**The records**:
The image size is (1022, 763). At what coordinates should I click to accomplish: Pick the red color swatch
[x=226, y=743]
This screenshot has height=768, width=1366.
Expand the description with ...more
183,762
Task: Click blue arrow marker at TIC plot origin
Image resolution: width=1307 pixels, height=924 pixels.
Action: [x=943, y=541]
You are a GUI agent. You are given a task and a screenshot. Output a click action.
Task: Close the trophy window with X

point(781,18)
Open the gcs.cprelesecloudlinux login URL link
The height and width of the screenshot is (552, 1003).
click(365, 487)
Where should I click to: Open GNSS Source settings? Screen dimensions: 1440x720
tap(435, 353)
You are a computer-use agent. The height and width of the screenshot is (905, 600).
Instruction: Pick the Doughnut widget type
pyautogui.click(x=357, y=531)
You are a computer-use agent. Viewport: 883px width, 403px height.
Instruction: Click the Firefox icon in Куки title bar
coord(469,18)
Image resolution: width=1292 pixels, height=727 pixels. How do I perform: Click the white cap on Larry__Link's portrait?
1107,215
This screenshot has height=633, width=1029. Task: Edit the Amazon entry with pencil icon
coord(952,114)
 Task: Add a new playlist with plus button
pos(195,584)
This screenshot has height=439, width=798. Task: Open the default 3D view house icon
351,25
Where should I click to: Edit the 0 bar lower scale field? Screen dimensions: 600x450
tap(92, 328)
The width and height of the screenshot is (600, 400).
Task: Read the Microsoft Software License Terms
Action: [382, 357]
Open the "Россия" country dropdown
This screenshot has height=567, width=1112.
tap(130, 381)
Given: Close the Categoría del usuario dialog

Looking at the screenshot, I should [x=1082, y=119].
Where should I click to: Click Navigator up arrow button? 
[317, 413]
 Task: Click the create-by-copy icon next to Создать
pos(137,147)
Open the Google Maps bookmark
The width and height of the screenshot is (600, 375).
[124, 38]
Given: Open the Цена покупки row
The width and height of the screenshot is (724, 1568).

**Assigned task**:
Which of the lines above contain "agent"? Return them all.

**Expected answer**:
You are a GUI agent. You are given a task and a screenshot. Output a click action.
You are a computer-use agent. The height and width of the screenshot is (905, 600).
You are a computer-use agent. Viewport: 883px width, 403px height.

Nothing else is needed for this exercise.